Category Theory
Zulip Server
Archive

You're reading the public-facing archive of the Category Theory Zulip server.
To join the server you need an invite. Anybody can get an invite by contacting Matteo Capucci at name dot surname at gmail dot com.
For all things related to this archive refer to the same person.


Stream: deprecated: our papers

Topic: fibrational linguistics


view this post on Zulip Fabrizio Genovese (Jan 05 2022 at 12:46):

We just did this: https://arxiv.org/abs/2201.01136v1
An handwavy explanation is here: https://twitter.com/fabgenovese/status/1478696634628423680?s=20
It's basically "using some basic facts about discrete opfibrations to talk about language". There's more coming. Let me know if you have questions!

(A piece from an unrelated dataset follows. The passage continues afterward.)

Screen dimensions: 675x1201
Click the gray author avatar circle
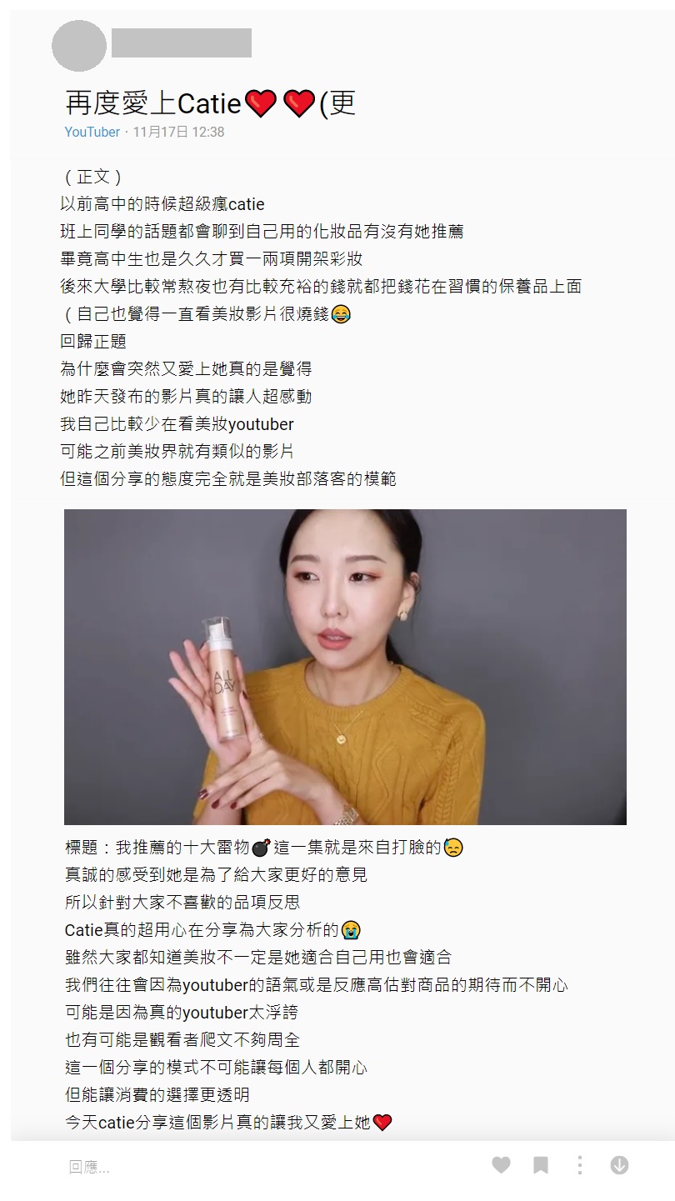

STORY TIME! Ok, so this work, in collaboration with @ququ7 and @puca_caterina just came out. I consider one of the best things I did so far, if not _the_ best, and it's just the tip of the iceberg! Let me explain very briefly what we tried to do. 1/n https://twitter.com/arXiv_math_CT/status/1478670528474923008

- Fabrizio Romano Genovese (@fabgenovese)

view this post on Zulip John Baez (Jan 05 2022 at 16:08):

Nice! Small typo in abstract: "indented" should be "intended".

view this post on Zulip fosco (Jan 05 2022 at 18:25):

Good catch, John. Thanks (if you find other misprints, let us know)

Apart from this, let me add that we are really interested in getting some constructive (or destructive) feedback on this proposal, and we have a few other ideas that we will put forward soon (hopefully!).
Fabrizio already did a wonderful job in explaining the gist of this first paper, to the point I actually understood something about our paper in the actual twitter thread.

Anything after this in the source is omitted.